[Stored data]
.....

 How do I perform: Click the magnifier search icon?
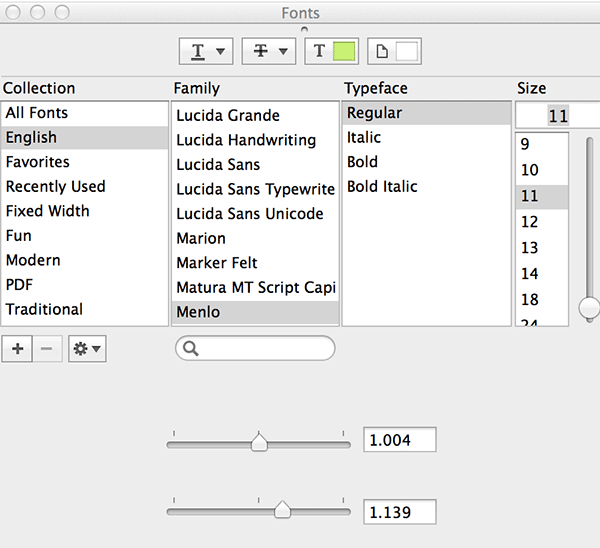coord(190,348)
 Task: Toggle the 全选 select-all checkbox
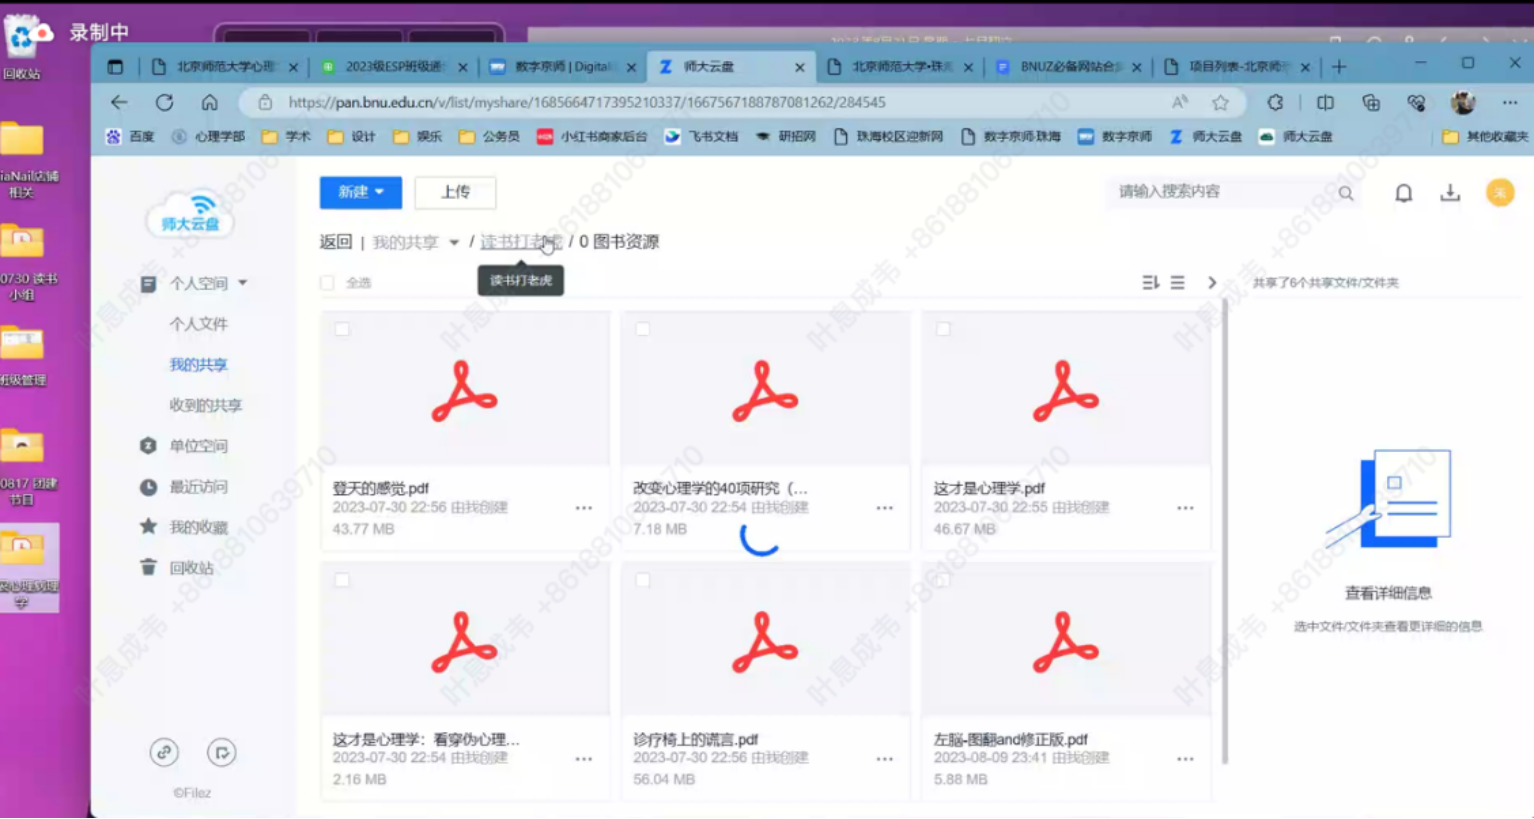pyautogui.click(x=327, y=283)

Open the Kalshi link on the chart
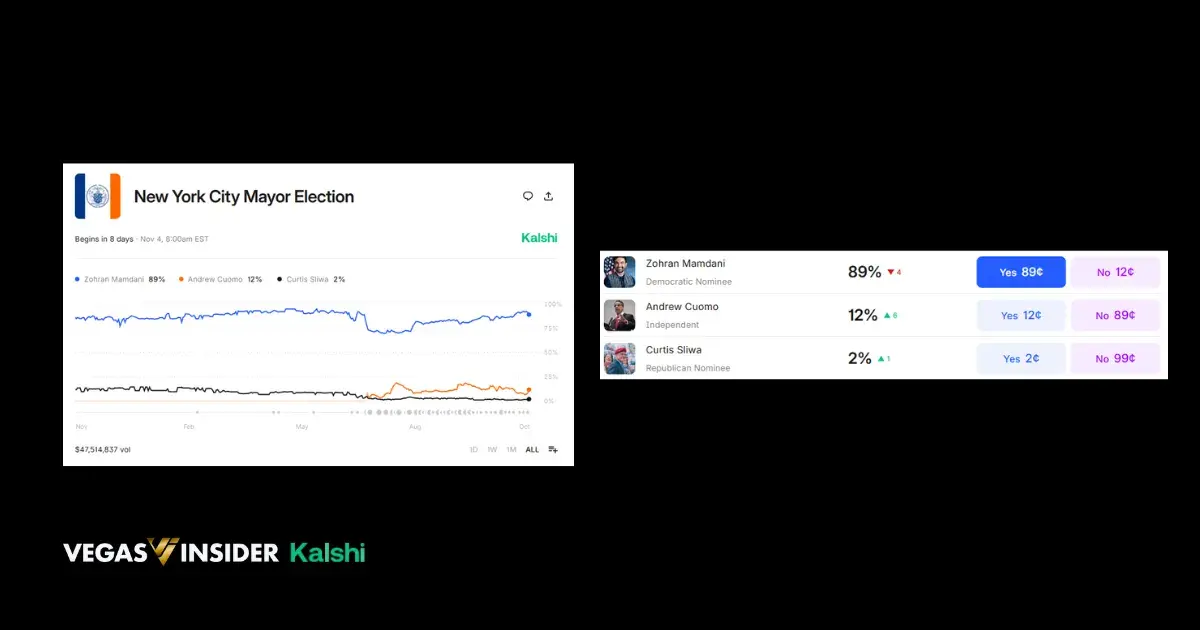tap(539, 238)
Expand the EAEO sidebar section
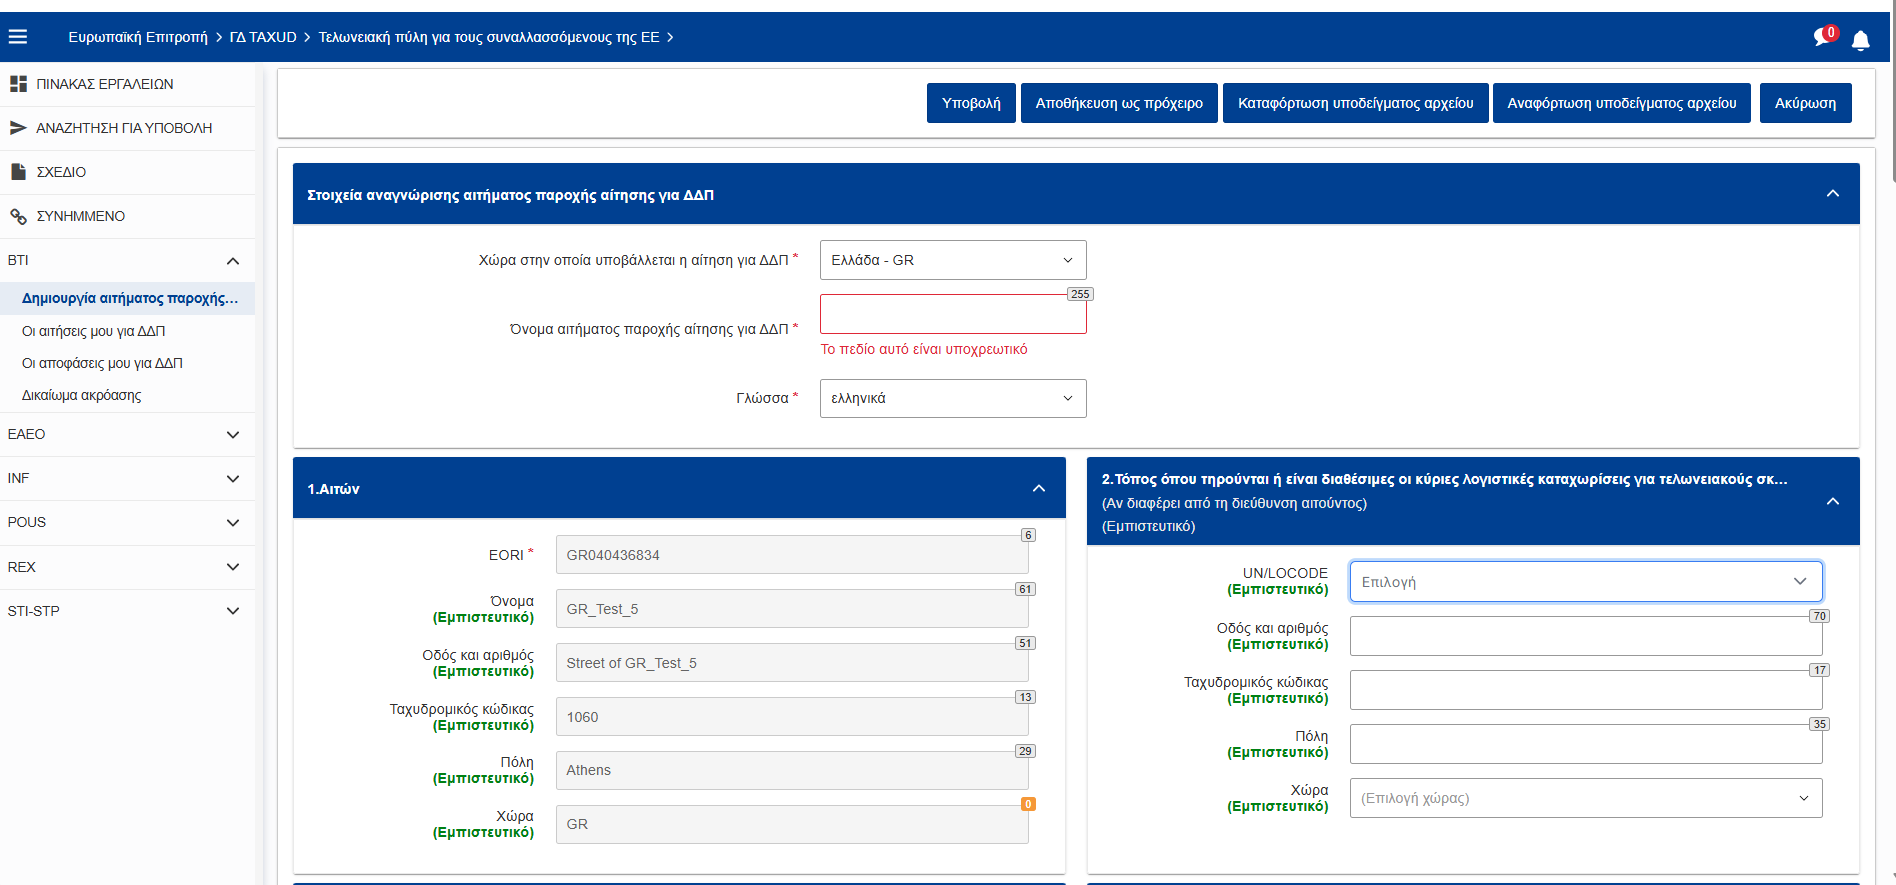The image size is (1896, 885). click(232, 435)
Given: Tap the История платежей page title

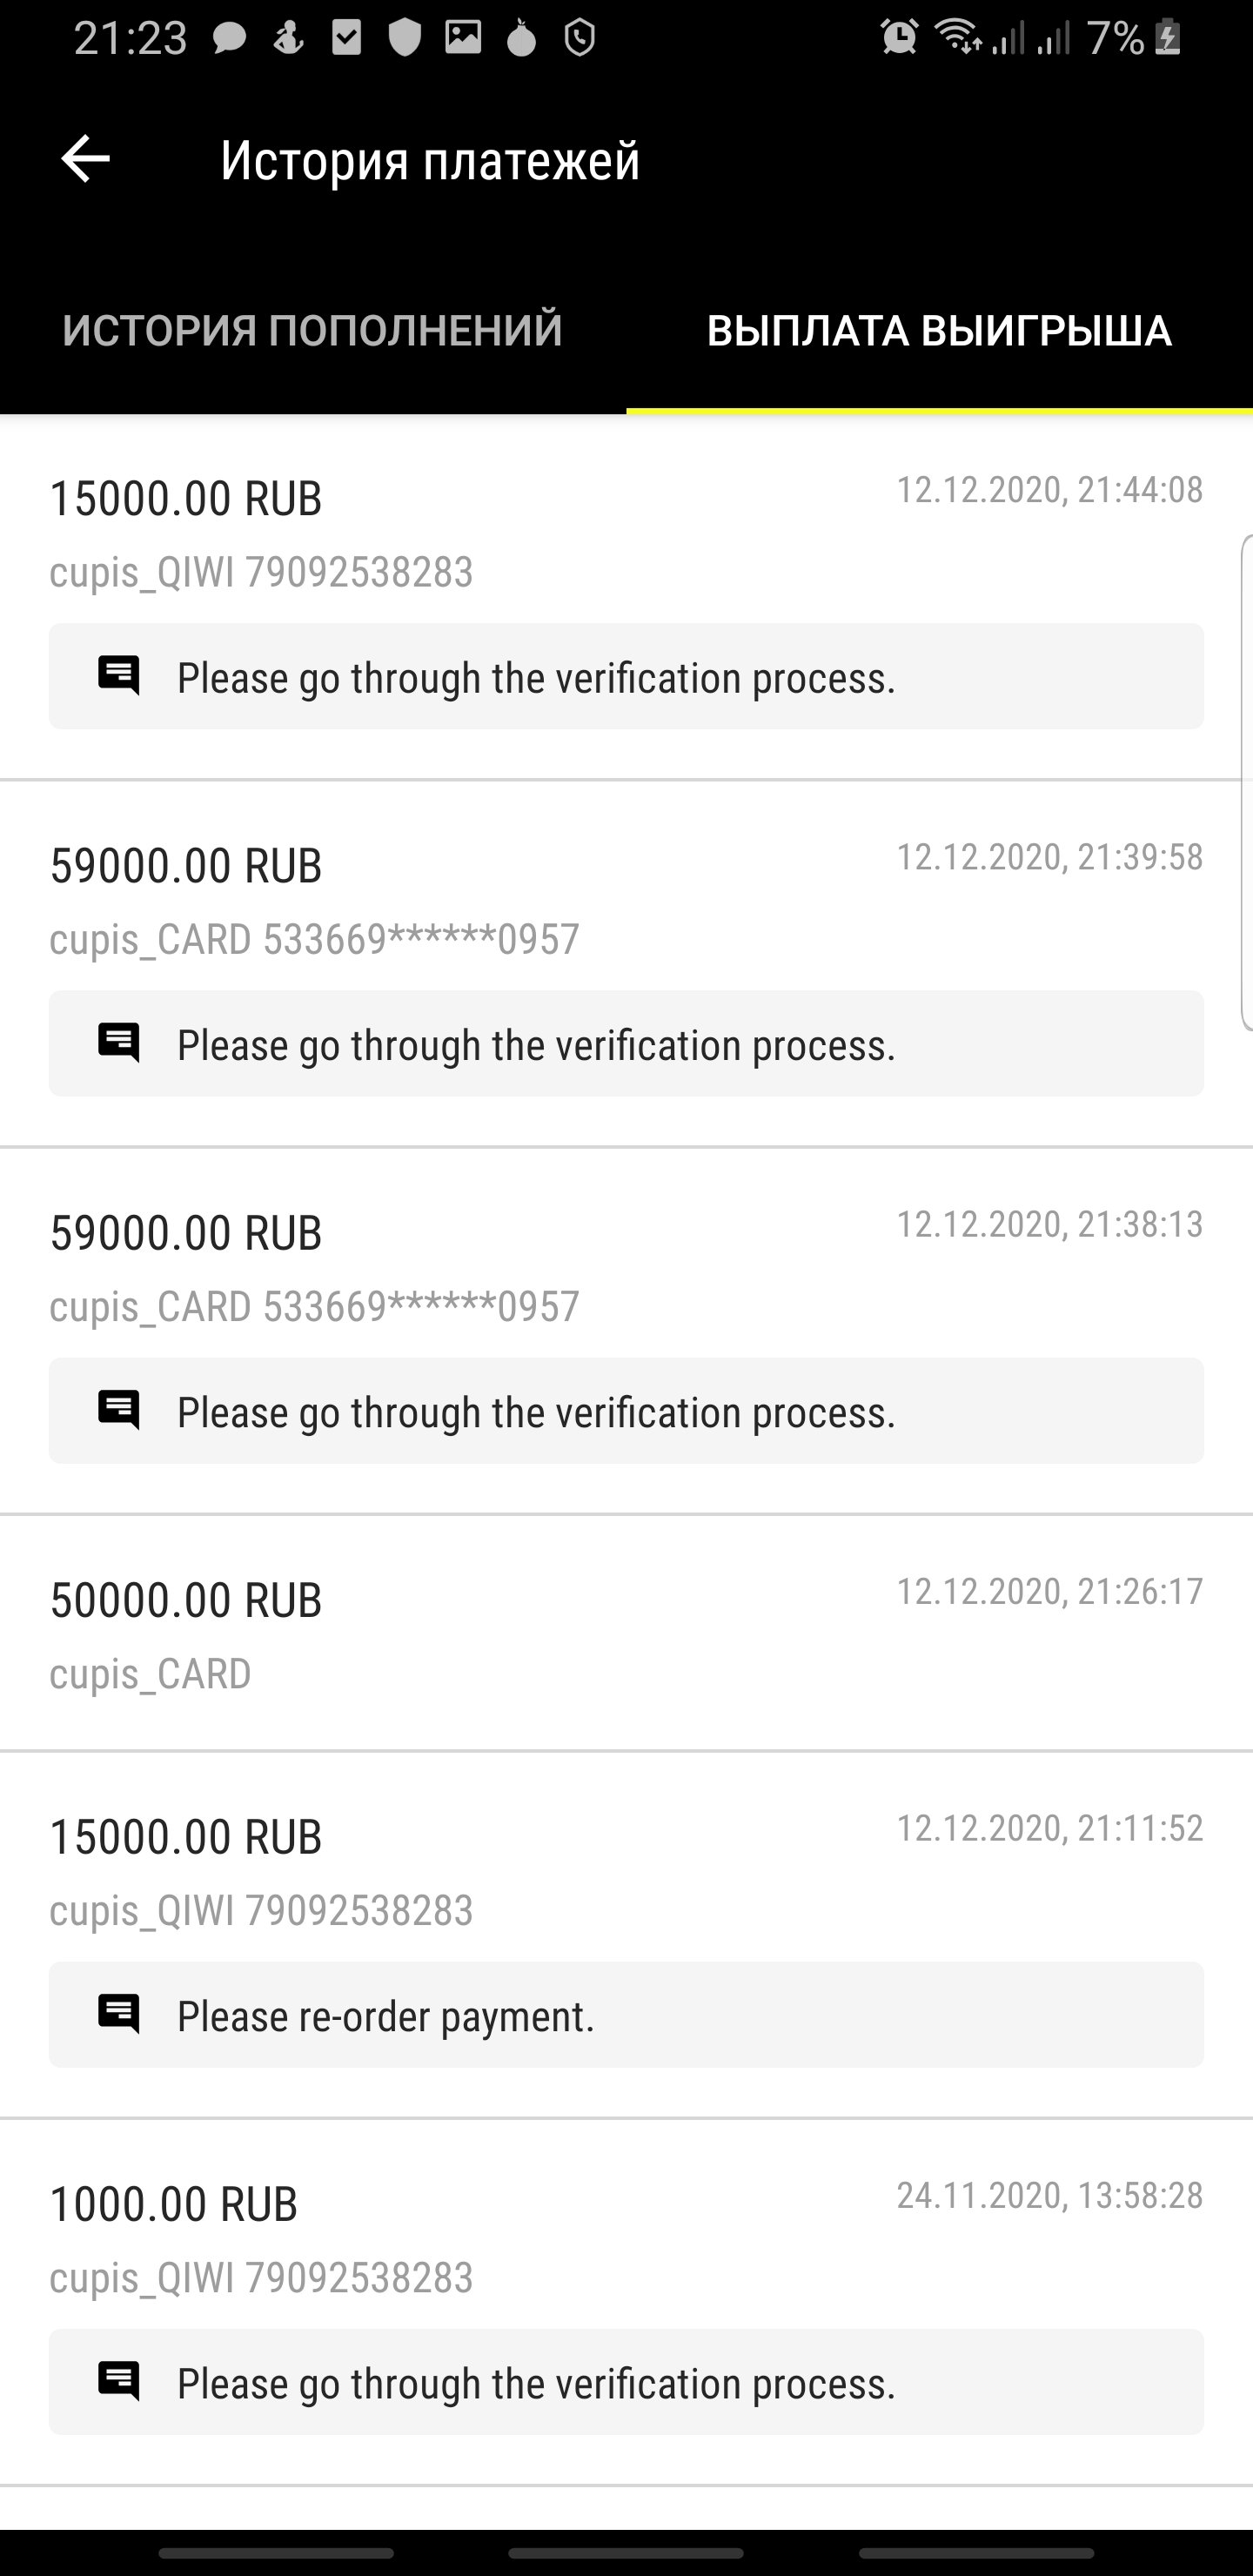Looking at the screenshot, I should pos(430,160).
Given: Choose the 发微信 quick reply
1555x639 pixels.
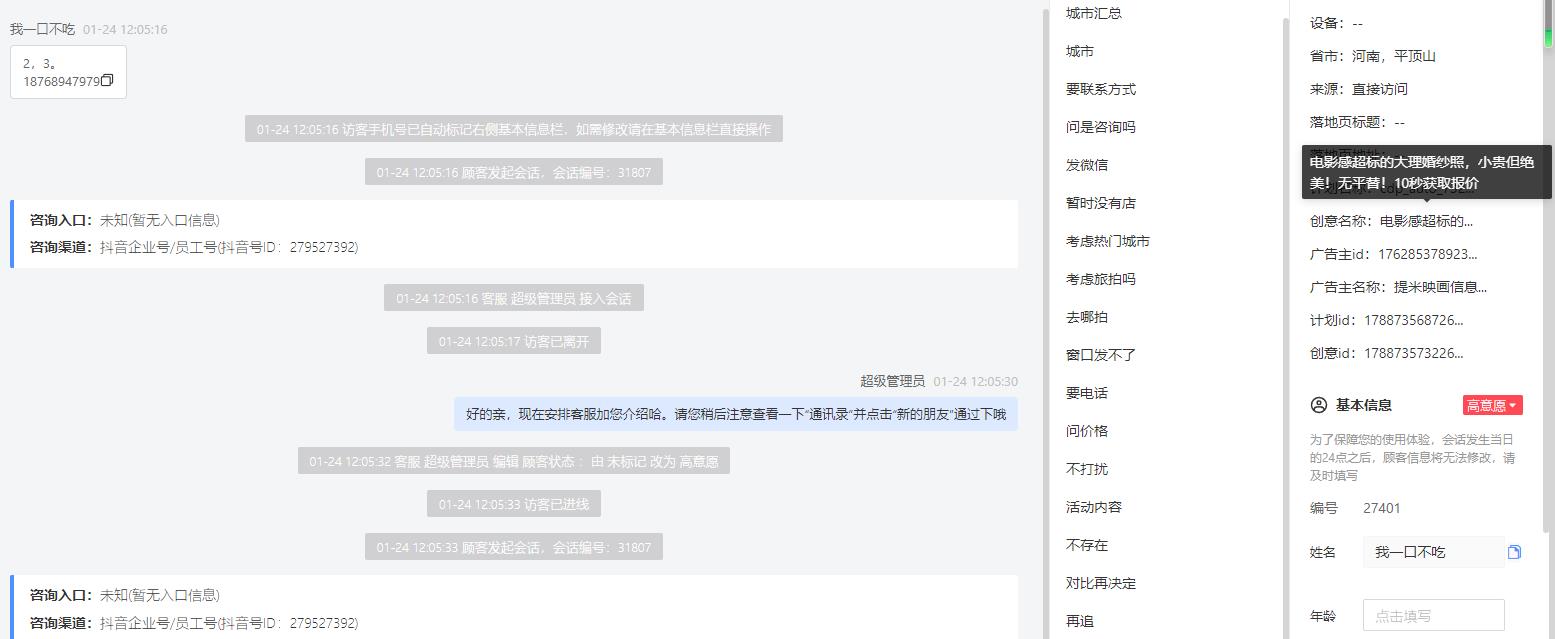Looking at the screenshot, I should click(1087, 165).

.....

WORK TO BE COMPLETED
Line by line, write out the entries exactly, and leave the pictures out.

THE COMPLETED TASK
 How do I perform: Click the magnifier search icon?
coord(190,348)
 Task: Toggle the 全选 select-all checkbox
pyautogui.click(x=327, y=283)

Open the Kalshi link on the chart
tap(539, 238)
Expand the EAEO sidebar section
The image size is (1896, 885). click(232, 435)
Given: Tap the История платежей page title

Looking at the screenshot, I should pos(430,160).
Given: Choose the 发微信 quick reply
1555x639 pixels.
Looking at the screenshot, I should click(1087, 165).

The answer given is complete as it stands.